Direction 1:
In the strategy excerpt, which three customer segments are described as open to financial guidance?
Direction 2:
Return the passage of the strategy excerpt from "Focused manufacturer, with" to "of derivative instruments.", copied word for word.

Page excerpt:
* * * *

We believe that these three customer segments represent a significant portion of the market opportunity, and by focusing our product development and marketing efforts to meeting the needs of these segments we will be able to offer a targeted set of products which will benefit our expense ratio thereby increasing our profitability. Our study also indicates that Secure Seniors, Middle Aged Strivers and Diverse and Protected customer segments are open to financial guidance and, accordingly, will be receptive to the products we intend to sell and we can share our insights about these segments to our distribution partners to increase the targeting efficiency of our sales efforts with them.

 

  Focused manufacturer, with a simpler product suite designed to meet our customers’ and distributors’ needs. We intend to be financially disciplined in terms of the number of products which we offer and their risk-adjusted return profile, while being responsive to the needs of our customers and distribution partners.

 

    We seek to manage our existing book of annuity business to mitigate the effects of severe market downturns and other economic effects on our statutory capital while preserving the ability to benefit from positive changes in equity markets and interest rates through our selection of derivative instruments.

* * * *

Items from a data source:
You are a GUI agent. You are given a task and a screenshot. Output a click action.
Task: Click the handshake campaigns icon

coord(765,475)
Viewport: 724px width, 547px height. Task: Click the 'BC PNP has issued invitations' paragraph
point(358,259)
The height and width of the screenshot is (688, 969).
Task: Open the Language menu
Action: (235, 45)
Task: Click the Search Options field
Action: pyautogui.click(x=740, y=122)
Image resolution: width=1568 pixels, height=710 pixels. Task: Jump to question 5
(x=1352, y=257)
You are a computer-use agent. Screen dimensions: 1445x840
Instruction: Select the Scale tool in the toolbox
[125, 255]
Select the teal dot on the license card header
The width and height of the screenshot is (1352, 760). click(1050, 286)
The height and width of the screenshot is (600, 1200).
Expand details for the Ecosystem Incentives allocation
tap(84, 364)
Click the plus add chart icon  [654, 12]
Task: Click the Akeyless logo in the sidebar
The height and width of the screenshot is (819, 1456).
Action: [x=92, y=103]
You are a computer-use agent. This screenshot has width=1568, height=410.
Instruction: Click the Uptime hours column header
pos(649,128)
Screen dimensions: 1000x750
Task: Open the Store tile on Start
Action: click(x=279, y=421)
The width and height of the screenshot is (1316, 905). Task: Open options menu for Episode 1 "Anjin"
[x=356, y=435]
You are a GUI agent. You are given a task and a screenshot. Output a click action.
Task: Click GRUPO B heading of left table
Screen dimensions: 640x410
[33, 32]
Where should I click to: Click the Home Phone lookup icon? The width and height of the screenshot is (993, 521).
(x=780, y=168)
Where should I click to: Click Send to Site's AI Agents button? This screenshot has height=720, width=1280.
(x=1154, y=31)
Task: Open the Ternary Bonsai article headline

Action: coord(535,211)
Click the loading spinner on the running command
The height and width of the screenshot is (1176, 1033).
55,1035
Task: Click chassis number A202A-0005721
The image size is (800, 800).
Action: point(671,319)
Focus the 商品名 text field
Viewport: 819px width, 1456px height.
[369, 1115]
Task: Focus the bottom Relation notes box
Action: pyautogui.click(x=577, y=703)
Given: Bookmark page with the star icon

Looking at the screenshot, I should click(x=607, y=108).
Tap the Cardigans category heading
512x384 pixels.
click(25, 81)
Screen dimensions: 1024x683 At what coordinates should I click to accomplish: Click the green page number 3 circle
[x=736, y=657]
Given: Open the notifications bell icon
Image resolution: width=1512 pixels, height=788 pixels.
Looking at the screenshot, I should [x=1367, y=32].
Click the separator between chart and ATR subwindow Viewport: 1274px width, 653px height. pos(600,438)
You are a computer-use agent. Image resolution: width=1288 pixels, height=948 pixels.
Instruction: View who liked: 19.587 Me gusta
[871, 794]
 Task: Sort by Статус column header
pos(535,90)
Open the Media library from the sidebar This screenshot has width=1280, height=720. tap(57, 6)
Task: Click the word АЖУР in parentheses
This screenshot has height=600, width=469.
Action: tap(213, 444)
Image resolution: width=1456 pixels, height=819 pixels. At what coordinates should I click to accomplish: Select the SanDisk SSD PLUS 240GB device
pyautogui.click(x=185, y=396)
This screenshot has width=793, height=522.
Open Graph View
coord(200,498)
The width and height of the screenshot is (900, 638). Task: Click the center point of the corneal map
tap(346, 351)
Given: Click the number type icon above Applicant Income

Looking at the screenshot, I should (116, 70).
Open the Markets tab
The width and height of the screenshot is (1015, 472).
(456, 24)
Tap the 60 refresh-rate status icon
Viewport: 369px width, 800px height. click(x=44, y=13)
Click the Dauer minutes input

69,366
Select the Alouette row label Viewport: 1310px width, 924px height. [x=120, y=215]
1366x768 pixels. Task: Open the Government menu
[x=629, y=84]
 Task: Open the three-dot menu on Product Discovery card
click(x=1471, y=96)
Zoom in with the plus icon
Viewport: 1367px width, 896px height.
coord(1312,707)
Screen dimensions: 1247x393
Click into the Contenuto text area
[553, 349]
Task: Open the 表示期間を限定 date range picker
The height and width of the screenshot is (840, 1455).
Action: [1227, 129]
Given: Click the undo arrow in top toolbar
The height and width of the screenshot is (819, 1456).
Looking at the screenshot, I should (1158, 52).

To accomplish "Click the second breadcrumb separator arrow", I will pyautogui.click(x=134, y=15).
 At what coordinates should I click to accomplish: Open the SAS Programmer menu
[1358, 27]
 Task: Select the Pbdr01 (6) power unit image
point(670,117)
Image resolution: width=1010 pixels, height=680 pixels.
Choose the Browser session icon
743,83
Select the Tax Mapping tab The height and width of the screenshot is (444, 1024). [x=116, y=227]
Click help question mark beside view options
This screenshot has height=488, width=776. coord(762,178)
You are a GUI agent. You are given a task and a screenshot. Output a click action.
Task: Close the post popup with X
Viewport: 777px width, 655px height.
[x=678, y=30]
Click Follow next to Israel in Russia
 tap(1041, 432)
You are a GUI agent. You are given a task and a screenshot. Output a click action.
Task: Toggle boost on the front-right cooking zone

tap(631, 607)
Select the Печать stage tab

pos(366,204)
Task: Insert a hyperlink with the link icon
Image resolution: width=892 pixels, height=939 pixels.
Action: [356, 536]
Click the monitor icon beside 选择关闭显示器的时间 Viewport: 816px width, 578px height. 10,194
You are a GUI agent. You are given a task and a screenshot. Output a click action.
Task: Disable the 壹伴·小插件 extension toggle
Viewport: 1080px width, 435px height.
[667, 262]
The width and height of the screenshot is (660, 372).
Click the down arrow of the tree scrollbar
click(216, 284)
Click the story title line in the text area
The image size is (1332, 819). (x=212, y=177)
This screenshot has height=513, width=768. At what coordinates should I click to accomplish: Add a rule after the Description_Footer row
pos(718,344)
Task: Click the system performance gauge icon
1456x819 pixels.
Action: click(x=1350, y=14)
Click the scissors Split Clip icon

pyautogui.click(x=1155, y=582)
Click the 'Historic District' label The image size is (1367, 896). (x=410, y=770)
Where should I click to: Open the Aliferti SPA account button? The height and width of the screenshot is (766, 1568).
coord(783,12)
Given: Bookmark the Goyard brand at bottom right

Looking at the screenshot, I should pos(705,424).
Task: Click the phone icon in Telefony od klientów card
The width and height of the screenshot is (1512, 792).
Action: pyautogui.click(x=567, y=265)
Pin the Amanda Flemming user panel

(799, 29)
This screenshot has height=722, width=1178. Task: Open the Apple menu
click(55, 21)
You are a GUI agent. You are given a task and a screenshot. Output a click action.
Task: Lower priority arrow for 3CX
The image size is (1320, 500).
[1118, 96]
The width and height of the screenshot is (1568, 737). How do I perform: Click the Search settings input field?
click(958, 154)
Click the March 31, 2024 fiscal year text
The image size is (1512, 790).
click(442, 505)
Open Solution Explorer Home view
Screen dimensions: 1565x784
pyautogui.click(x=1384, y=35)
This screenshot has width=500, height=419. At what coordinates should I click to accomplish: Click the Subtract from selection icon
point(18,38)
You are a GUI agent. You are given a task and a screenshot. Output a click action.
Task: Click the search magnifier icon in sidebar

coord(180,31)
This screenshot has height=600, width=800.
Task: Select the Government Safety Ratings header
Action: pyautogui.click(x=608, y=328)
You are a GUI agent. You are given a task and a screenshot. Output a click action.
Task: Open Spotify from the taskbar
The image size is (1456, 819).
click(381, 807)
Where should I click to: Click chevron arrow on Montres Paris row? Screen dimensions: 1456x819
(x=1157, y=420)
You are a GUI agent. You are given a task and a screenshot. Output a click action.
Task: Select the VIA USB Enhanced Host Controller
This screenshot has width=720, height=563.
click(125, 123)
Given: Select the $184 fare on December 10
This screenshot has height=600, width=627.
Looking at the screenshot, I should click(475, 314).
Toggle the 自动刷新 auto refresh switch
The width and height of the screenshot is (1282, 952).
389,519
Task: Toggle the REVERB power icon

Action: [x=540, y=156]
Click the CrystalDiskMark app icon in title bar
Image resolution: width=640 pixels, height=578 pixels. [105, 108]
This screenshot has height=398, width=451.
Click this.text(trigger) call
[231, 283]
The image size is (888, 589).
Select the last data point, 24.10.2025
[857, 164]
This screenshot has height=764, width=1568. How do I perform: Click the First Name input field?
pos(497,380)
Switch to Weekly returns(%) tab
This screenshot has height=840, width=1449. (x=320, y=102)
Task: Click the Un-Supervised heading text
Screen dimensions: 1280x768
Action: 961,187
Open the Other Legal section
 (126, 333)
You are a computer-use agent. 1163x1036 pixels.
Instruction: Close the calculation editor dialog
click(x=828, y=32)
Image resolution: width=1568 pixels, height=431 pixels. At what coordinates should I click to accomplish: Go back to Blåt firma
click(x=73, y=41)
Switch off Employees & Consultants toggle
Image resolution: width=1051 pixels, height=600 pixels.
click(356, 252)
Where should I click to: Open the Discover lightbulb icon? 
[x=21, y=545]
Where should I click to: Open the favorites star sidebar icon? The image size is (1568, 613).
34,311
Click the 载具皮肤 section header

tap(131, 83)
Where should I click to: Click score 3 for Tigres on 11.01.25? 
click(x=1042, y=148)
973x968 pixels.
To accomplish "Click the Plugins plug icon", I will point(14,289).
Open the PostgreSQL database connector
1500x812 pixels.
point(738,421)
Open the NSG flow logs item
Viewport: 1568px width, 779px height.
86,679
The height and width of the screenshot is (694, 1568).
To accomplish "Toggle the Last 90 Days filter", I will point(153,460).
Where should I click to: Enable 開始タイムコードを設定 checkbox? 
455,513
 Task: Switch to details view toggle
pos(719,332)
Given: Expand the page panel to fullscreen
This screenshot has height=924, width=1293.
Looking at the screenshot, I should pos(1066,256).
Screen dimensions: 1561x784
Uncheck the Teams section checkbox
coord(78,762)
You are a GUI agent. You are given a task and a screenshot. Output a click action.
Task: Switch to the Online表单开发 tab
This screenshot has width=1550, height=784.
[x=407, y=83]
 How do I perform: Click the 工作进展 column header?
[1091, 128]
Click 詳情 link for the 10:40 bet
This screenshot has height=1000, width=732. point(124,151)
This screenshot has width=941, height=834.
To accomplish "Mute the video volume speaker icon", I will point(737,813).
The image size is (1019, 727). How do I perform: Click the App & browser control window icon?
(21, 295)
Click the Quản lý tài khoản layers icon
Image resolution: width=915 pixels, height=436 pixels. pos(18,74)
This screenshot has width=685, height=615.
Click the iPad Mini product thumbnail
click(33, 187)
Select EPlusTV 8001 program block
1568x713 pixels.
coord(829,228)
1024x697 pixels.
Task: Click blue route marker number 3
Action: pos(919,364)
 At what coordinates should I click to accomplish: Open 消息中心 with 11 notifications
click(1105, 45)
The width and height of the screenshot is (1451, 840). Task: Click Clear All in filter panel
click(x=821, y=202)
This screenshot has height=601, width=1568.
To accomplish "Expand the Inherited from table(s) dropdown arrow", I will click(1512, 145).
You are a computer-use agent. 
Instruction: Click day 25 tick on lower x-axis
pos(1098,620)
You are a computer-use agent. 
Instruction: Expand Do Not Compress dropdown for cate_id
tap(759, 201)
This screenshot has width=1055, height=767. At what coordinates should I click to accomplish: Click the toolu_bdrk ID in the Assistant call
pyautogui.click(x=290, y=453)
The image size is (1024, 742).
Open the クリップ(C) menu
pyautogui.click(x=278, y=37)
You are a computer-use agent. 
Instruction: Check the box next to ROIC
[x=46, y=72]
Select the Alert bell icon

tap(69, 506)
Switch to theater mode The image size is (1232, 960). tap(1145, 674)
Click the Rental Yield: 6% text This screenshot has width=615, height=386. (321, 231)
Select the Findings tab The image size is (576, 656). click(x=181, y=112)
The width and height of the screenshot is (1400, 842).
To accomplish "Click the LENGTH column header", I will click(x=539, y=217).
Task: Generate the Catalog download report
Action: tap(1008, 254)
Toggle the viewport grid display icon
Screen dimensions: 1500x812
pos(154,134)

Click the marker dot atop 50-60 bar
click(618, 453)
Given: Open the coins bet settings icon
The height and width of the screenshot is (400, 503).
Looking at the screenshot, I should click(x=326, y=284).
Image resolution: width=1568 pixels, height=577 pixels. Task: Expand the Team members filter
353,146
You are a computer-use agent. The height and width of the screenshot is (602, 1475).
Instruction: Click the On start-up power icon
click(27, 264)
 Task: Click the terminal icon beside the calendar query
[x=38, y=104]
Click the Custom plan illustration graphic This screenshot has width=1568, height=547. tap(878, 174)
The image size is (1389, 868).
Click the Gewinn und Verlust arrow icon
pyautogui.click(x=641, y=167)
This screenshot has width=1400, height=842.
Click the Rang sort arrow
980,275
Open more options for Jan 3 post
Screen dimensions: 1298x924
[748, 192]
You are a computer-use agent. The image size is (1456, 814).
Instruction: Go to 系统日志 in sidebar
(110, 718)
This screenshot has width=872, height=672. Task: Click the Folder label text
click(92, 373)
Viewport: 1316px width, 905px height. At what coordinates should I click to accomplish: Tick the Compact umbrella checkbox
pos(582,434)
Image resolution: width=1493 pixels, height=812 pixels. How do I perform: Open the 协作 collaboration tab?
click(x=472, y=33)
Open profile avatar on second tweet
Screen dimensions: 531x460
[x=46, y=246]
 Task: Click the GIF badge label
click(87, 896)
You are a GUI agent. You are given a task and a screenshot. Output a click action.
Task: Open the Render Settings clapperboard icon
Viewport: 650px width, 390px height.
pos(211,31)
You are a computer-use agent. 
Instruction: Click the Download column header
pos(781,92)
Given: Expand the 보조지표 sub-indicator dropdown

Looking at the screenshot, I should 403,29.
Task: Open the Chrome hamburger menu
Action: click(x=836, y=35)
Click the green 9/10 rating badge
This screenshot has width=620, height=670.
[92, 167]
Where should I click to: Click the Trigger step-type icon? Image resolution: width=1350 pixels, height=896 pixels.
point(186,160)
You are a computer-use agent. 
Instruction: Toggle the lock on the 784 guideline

* * * *

Solution 1:
Secure Seniors, Middle Aged Strivers, and Diverse and Protected.

Solution 2:
Focused manufacturer, with a simpler product suite designed to meet our customers’ and distributors’ needs. We intend to be financially disciplined in terms of the number of products which we offer and their risk-adjusted return profile, while being responsive to the needs of our customers and distribution partners.

 

    We seek to manage our existing book of annuity business to mitigate the effects of severe market downturns and other economic effects on our statutory capital while preserving the ability to benefit from positive changes in equity markets and interest rates through our selection of derivative instruments.